◆ Brief
Reproduce the lines below verbatim, beginning at the line that contains "Screen dimensions: 2248x1264" and stopping after the line that contains "[x=652, y=18]".

** Start Records supplied **

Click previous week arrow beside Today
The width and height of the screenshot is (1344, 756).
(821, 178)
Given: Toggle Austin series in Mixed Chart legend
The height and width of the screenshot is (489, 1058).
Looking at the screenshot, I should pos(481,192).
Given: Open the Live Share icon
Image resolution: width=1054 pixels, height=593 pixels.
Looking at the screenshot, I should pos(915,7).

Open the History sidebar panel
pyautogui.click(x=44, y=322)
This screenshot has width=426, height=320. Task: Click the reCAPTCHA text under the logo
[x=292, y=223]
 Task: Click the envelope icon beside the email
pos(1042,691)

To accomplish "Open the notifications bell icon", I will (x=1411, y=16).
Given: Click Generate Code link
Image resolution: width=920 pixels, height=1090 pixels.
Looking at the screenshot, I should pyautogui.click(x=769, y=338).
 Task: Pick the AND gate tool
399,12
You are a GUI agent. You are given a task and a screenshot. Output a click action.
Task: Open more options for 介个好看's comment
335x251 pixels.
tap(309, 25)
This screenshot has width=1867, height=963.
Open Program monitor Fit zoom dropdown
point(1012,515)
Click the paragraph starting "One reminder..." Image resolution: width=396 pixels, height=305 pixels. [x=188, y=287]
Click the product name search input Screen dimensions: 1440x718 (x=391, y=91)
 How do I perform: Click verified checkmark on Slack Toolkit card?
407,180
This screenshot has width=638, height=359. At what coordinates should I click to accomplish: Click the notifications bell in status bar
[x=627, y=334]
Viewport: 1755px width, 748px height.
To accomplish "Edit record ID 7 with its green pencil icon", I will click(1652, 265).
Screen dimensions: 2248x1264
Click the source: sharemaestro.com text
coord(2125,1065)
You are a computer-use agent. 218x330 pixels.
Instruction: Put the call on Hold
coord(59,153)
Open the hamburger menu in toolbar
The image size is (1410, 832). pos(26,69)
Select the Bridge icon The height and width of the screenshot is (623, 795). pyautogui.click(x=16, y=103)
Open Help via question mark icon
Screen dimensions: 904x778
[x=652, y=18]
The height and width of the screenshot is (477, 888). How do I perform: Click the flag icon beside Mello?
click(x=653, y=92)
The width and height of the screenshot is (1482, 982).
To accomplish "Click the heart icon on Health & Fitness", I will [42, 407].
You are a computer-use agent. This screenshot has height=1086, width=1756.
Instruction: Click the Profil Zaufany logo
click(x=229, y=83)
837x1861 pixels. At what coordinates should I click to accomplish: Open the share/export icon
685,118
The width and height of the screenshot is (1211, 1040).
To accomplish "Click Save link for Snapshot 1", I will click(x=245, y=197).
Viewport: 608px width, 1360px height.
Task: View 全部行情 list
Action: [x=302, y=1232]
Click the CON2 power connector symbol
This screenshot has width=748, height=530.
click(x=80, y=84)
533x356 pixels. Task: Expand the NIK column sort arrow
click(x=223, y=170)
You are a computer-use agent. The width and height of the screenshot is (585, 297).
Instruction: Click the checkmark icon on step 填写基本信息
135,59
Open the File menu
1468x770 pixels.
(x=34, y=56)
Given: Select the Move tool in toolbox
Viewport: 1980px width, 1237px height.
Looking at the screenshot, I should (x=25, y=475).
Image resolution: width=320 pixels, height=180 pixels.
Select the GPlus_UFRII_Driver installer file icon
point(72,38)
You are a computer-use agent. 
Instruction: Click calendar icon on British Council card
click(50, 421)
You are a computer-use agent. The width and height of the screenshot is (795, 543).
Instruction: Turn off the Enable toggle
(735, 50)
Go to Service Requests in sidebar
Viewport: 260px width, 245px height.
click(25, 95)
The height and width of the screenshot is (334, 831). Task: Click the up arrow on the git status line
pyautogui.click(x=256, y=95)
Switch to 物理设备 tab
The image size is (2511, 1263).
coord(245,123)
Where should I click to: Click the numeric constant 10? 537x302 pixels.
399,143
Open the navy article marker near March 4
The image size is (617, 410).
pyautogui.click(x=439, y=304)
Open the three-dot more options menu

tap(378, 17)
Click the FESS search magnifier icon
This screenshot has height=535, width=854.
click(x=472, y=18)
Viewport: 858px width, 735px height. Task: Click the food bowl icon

** End Records supplied **

◆ Response
Screen dimensions: 2248x1264
Click the source: sharemaestro.com text
coord(2125,1065)
You are a computer-use agent. 218x330 pixels.
Instruction: Put the call on Hold
coord(59,153)
Open the hamburger menu in toolbar
The image size is (1410, 832). pos(26,69)
Select the Bridge icon The height and width of the screenshot is (623, 795). pyautogui.click(x=16, y=103)
Open Help via question mark icon
Screen dimensions: 904x778
[x=652, y=18]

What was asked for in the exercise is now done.